[Entries on locating words and elements]
****************

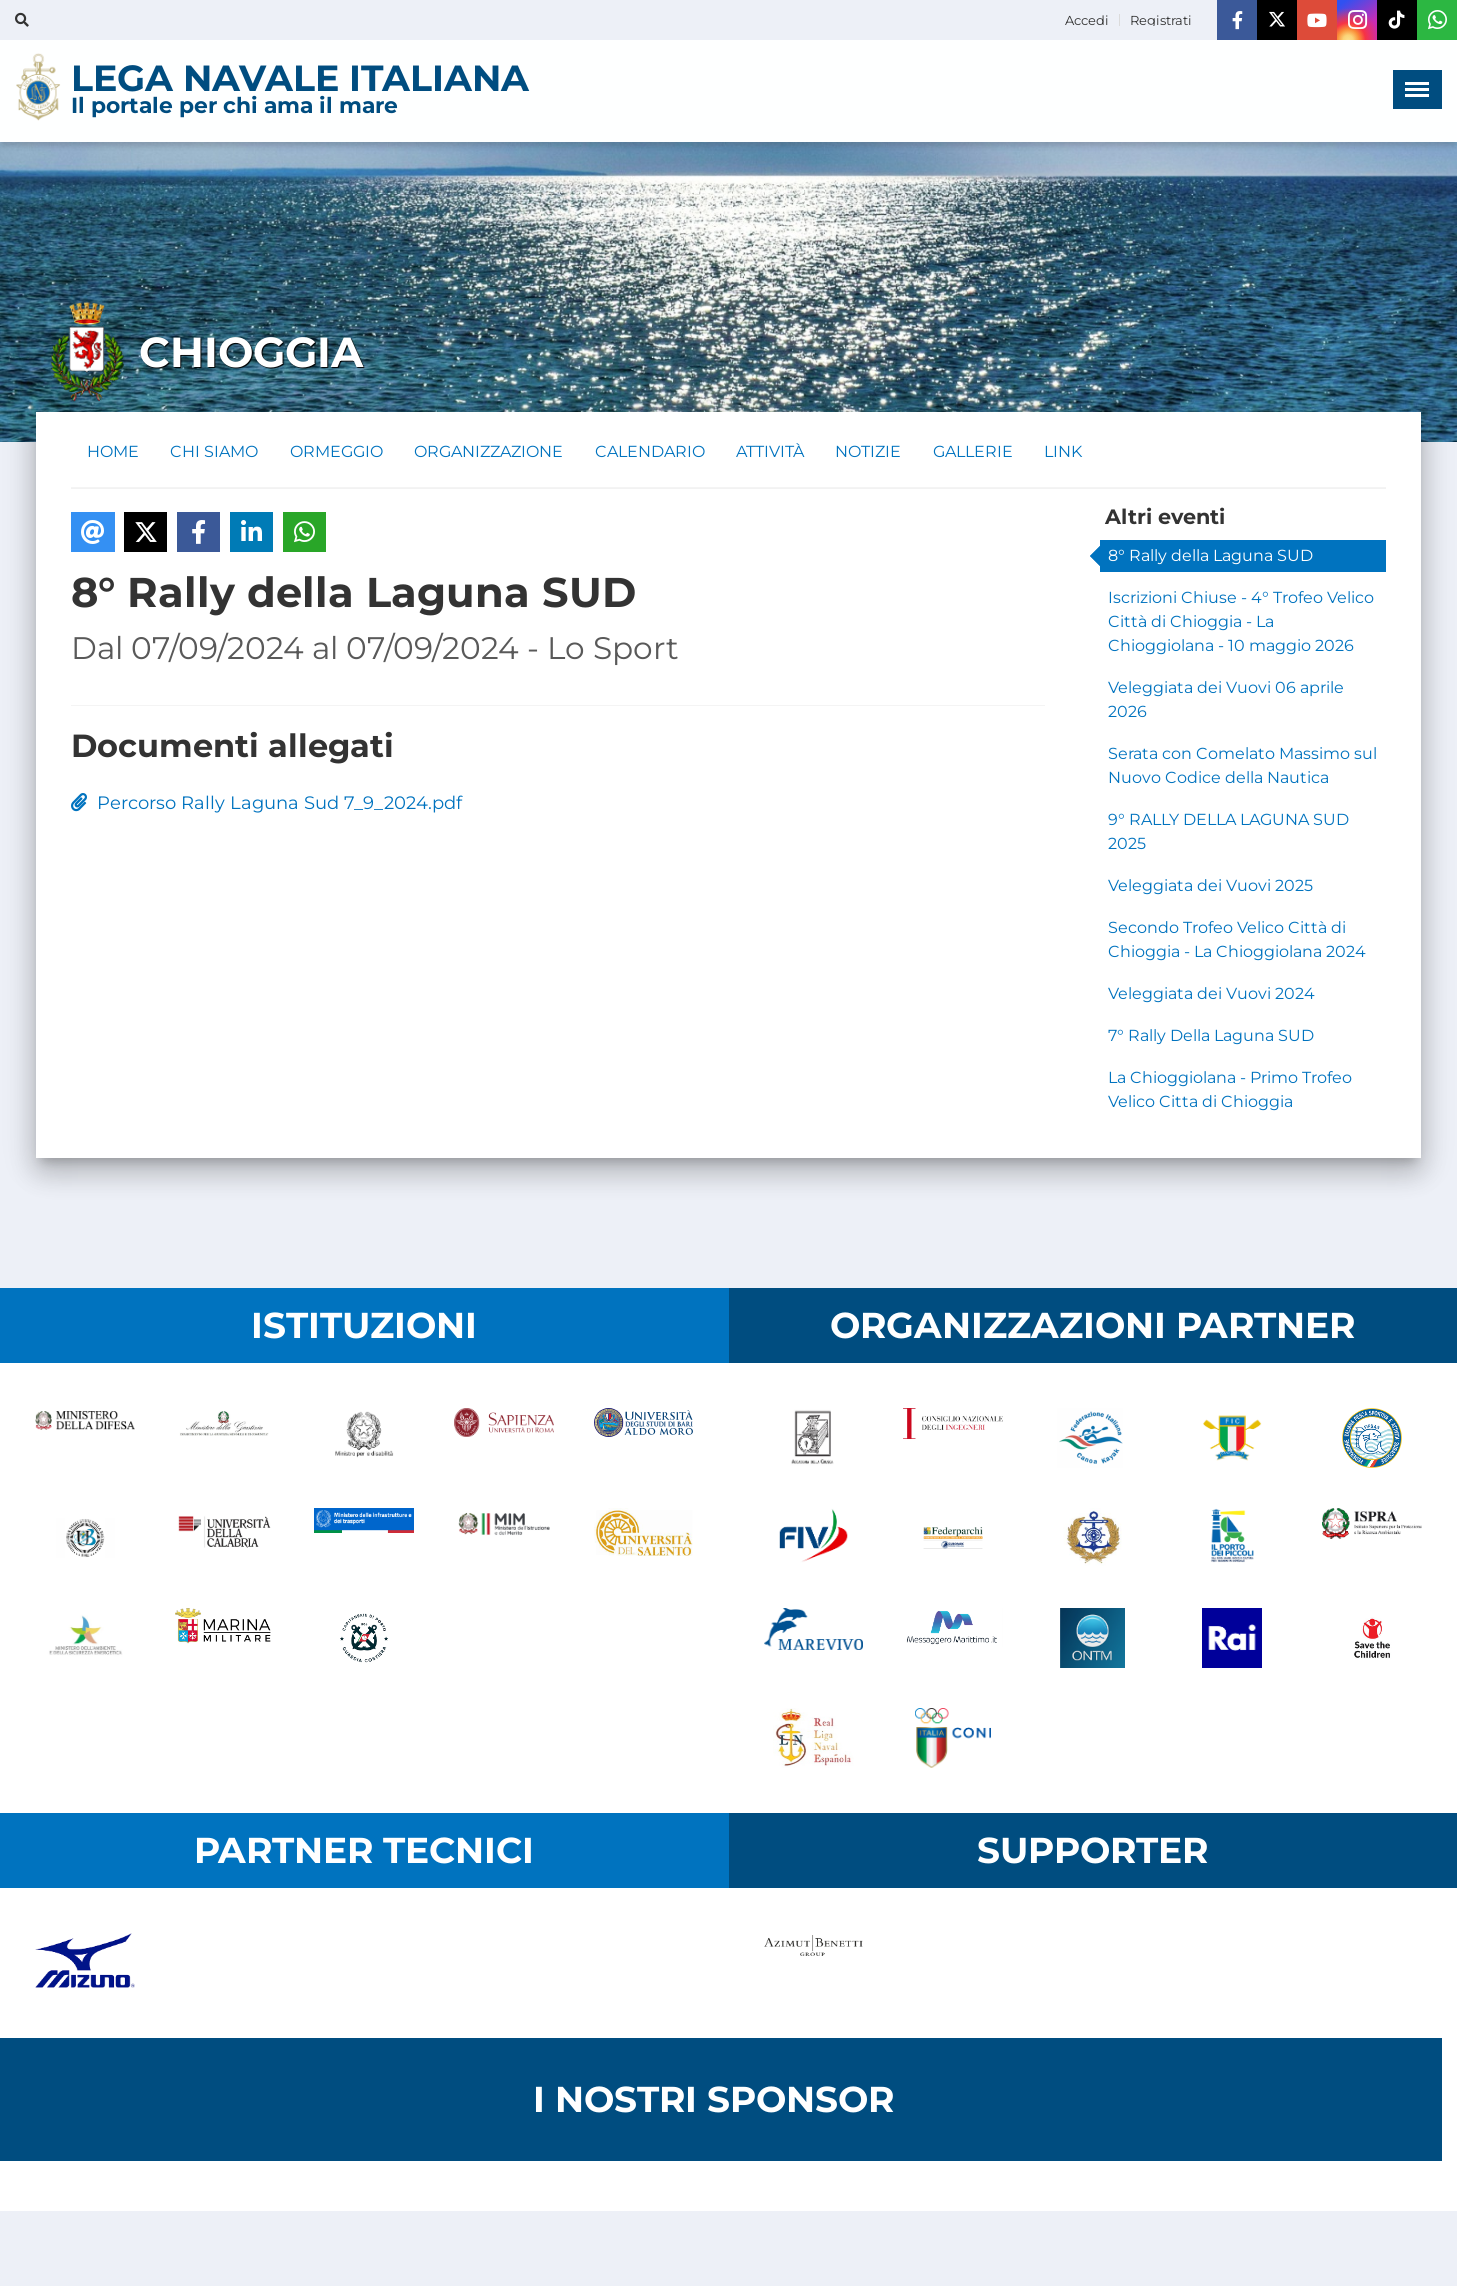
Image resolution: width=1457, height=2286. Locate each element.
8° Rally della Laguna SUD (1210, 555)
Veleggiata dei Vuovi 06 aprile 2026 (1226, 699)
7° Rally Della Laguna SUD (1211, 1035)
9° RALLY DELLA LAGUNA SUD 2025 (1228, 831)
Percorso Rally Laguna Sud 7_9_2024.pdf (266, 804)
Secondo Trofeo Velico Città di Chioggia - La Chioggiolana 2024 (1237, 939)
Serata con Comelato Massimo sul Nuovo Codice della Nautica (1242, 765)
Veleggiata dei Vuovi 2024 (1211, 993)
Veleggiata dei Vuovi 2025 (1210, 885)
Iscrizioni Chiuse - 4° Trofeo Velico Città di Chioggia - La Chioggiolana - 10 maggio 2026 (1241, 621)
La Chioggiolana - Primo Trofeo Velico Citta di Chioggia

****************

▶ _DO THIS_
Starting at the line containing "7° Rally Della Laguna SUD (1211, 1035)" and ending at the last line, swap "Veleggiata" for "Regata" and give those lines again with everything else unchanged.

▶ _COMPLETED TASK_
7° Rally Della Laguna SUD (1211, 1035)
9° RALLY DELLA LAGUNA SUD 2025 (1228, 831)
Percorso Rally Laguna Sud 7_9_2024.pdf (266, 804)
Secondo Trofeo Velico Città di Chioggia - La Chioggiolana 2024 (1237, 939)
Serata con Comelato Massimo sul Nuovo Codice della Nautica (1242, 765)
Regata dei Vuovi 2024 (1211, 993)
Regata dei Vuovi 2025 (1210, 885)
Iscrizioni Chiuse - 4° Trofeo Velico Città di Chioggia - La Chioggiolana - 10 maggio 2026 (1241, 621)
La Chioggiolana - Primo Trofeo Velico Citta di Chioggia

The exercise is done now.